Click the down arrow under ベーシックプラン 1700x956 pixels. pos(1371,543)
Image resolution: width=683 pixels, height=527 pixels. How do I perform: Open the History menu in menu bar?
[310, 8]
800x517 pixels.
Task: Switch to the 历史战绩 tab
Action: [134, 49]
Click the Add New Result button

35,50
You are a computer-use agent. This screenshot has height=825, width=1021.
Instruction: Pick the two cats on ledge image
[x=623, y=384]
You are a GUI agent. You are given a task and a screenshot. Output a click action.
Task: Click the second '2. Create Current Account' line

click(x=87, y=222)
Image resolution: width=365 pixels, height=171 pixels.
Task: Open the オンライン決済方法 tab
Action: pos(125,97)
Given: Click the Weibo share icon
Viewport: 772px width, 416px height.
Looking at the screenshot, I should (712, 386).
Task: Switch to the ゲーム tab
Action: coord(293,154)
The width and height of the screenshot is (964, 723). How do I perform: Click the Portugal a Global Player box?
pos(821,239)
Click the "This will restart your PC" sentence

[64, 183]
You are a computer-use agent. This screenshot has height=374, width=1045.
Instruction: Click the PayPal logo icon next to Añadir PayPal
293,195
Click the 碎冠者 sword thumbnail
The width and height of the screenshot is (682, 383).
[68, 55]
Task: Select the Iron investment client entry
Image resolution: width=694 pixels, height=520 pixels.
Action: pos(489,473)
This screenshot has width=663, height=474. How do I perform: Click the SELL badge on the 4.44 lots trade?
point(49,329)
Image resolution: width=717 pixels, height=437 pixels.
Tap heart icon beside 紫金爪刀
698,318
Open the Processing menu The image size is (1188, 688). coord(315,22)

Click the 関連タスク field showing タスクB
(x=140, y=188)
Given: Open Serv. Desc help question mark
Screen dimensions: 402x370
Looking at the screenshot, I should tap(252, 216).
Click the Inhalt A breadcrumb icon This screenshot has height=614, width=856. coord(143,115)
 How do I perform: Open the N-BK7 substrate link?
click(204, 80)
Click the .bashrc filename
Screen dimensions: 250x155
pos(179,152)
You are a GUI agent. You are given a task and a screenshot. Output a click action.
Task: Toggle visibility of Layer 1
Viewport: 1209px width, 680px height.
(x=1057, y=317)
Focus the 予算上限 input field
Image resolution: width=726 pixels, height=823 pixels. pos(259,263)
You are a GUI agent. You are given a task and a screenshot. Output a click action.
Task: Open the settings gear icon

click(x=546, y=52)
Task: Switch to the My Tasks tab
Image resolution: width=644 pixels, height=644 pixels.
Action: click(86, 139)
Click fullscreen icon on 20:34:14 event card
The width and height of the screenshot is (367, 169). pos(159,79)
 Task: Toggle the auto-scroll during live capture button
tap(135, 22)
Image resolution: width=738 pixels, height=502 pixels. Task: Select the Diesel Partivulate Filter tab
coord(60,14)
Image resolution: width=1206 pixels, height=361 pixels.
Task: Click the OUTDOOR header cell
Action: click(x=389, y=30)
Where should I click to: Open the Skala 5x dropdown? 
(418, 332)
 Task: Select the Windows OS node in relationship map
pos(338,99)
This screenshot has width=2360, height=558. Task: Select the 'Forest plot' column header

Exercise:
Repeat the entire listing above, keeping every line exactly the same.

Output of the exercise:
Click the down arrow under ベーシックプラン 1700x956 pixels. pos(1371,543)
Image resolution: width=683 pixels, height=527 pixels. How do I perform: Open the History menu in menu bar?
[310, 8]
800x517 pixels.
Task: Switch to the 历史战绩 tab
Action: [134, 49]
Click the Add New Result button

35,50
You are a computer-use agent. This screenshot has height=825, width=1021.
Instruction: Pick the two cats on ledge image
[x=623, y=384]
You are a GUI agent. You are given a task and a screenshot. Output a click action.
Task: Click the second '2. Create Current Account' line

click(x=87, y=222)
Image resolution: width=365 pixels, height=171 pixels.
Task: Open the オンライン決済方法 tab
Action: pos(125,97)
Given: Click the Weibo share icon
Viewport: 772px width, 416px height.
Looking at the screenshot, I should (712, 386).
Task: Switch to the ゲーム tab
Action: coord(293,154)
The width and height of the screenshot is (964, 723). How do I perform: Click the Portugal a Global Player box?
pos(821,239)
Click the "This will restart your PC" sentence

[64, 183]
You are a computer-use agent. This screenshot has height=374, width=1045.
Instruction: Click the PayPal logo icon next to Añadir PayPal
293,195
Click the 碎冠者 sword thumbnail
The width and height of the screenshot is (682, 383).
[68, 55]
Task: Select the Iron investment client entry
Image resolution: width=694 pixels, height=520 pixels.
Action: pos(489,473)
This screenshot has width=663, height=474. How do I perform: Click the SELL badge on the 4.44 lots trade?
point(49,329)
Image resolution: width=717 pixels, height=437 pixels.
Tap heart icon beside 紫金爪刀
698,318
Open the Processing menu The image size is (1188, 688). coord(315,22)

Click the 関連タスク field showing タスクB
(x=140, y=188)
Given: Open Serv. Desc help question mark
Screen dimensions: 402x370
Looking at the screenshot, I should tap(252, 216).
Click the Inhalt A breadcrumb icon This screenshot has height=614, width=856. coord(143,115)
 How do I perform: Open the N-BK7 substrate link?
click(204, 80)
Click the .bashrc filename
Screen dimensions: 250x155
pos(179,152)
You are a GUI agent. You are given a task and a screenshot. Output a click action.
Task: Toggle visibility of Layer 1
Viewport: 1209px width, 680px height.
(x=1057, y=317)
Focus the 予算上限 input field
Image resolution: width=726 pixels, height=823 pixels. pos(259,263)
You are a GUI agent. You are given a task and a screenshot. Output a click action.
Task: Open the settings gear icon

click(x=546, y=52)
Task: Switch to the My Tasks tab
Image resolution: width=644 pixels, height=644 pixels.
Action: click(86, 139)
Click fullscreen icon on 20:34:14 event card
The width and height of the screenshot is (367, 169). pos(159,79)
 Task: Toggle the auto-scroll during live capture button
tap(135, 22)
Image resolution: width=738 pixels, height=502 pixels. Task: Select the Diesel Partivulate Filter tab
coord(60,14)
Image resolution: width=1206 pixels, height=361 pixels.
Task: Click the OUTDOOR header cell
Action: click(x=389, y=30)
Where should I click to: Open the Skala 5x dropdown? 
(418, 332)
 Task: Select the Windows OS node in relationship map
pos(338,99)
This screenshot has width=2360, height=558. Task: Select the 'Forest plot' column header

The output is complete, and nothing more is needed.